I have always had an interest in mental disabilities. With little known about specific disabilities, such as autism, I found it important to study a leading cause of these disabilities. I was watching “The Talk” one afternoon and the topic of autism came up because of it being Autism Awareness Month in April. As I was watching, the host and professionals kept saying that a lot is unknown about autism. This is when I began to search more about the topic. I was talking with my roommate after seeing the show, and she introduced me to Fragile X Syndrome.

Fragile X Syndrome is a recessive disorder that is said to be one of the most leading causes of autism and other developmental disabilities. It is caused by the lack of a protein, known as the FMRP. This protein is important in brain development. To make this protein, the FMR1 gene repeats itself in the normal range. If the repeat goes outside of the normal range the protein fails to be made, resulting in Fragile X Syndrome.
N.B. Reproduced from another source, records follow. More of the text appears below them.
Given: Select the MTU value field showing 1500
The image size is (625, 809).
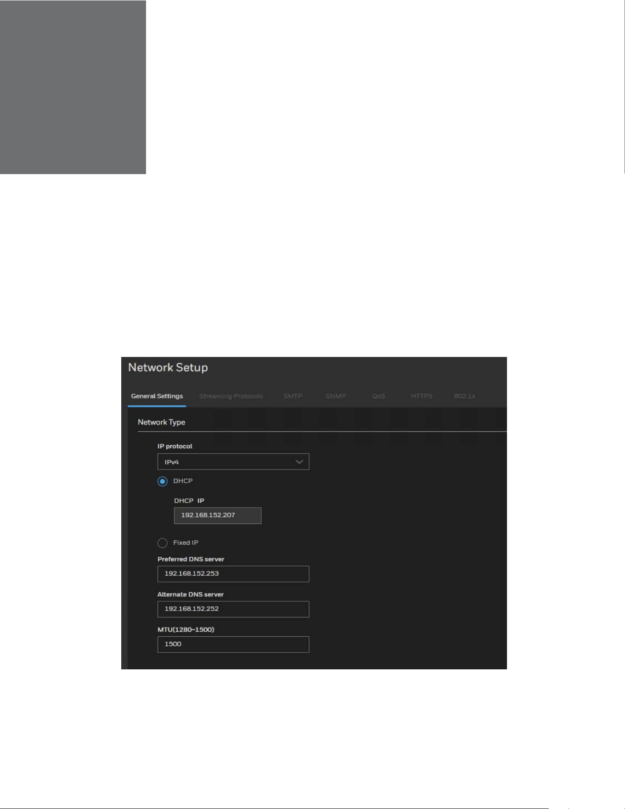Looking at the screenshot, I should [x=233, y=644].
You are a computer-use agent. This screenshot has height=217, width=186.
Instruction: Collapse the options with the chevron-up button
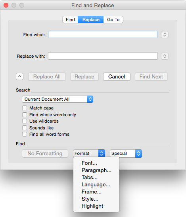coord(19,76)
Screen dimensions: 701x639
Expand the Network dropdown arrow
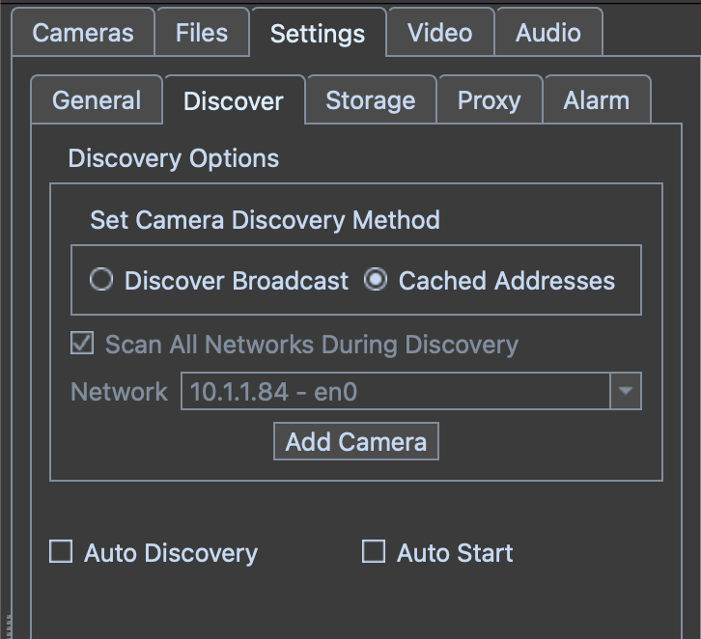626,392
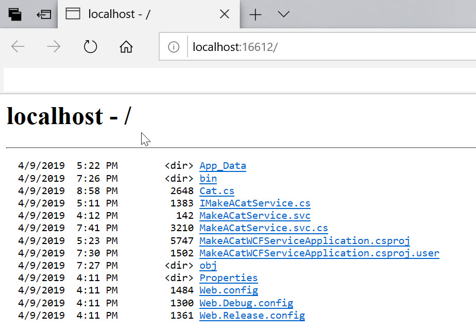Click the address bar showing localhost:16612
476x330 pixels.
331,47

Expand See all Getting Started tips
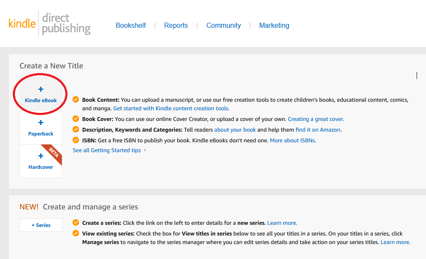pos(107,150)
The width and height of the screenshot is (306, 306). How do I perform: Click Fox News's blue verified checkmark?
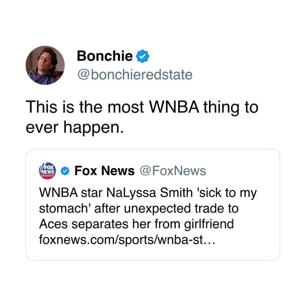(x=65, y=171)
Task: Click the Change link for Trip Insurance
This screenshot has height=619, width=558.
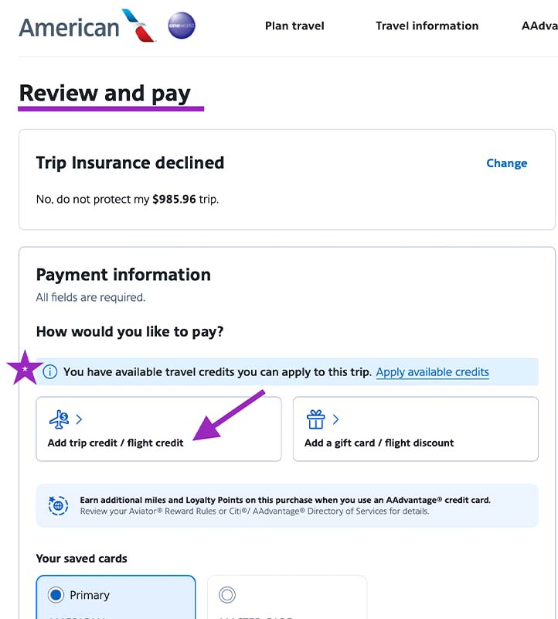Action: (x=506, y=163)
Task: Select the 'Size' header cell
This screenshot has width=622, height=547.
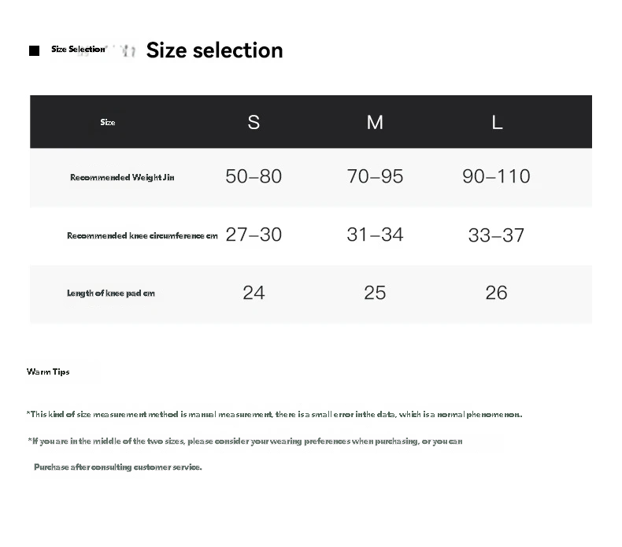Action: point(108,122)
From the Time of Conception

To fully understand the effects of Fragile X Syndrome, it is important to look at the difference between a non sex-determining chromosome and a sex-determining chromosome. This is because Fragile X Syndrome effects the X chromosome on the 23 chromosome, the sex-determining chromosome. The determination of the sex of a baby is based on the separation of the male sex chromosomes, X and Y, during meiosis. In order for the successful transfer of genetic material from pairing and exchanging to occur, recombination or crossing-over needs to happen. The process of crossing-over results in the interlocking of homologous chromosomes and makes certain that the proper separation between the male chromosomes happens during the first meiotic cell division (Hawley, 870). According to Hawley, the process of recombination is distinctly different than the crossing-over of non-sex-determining chromosomes and play an important part in combining the Y chromosome into a successful meiotic program (870). In most instances, the pairing of homologous chromosomes and the initiation of recombination rely on the programmed introduction of double-stranded breaks in the DNA by the SPO11 protein. The pairing of the X and Y chromosome are found at the ends of the pseudoautosomal region. The difference between a sex-determining chromosome and the non-sex-determining chromosome is that the X and Y pairing is delayed significantly more than autosomes. The X and Y pairing are said to take place simultaneously with the delayed double-stranded breaks of the PAR (Pseudoautosomal) region, suggesting that this enables the pairing of the sex chromosomes. With this being said, the X and Y pairing and recombination occur in a small timeframe, unlike the rest of the genome (870-871).

An image of the chromosomes between a male and female.


What is Fragile X Syndrome and its Symptoms?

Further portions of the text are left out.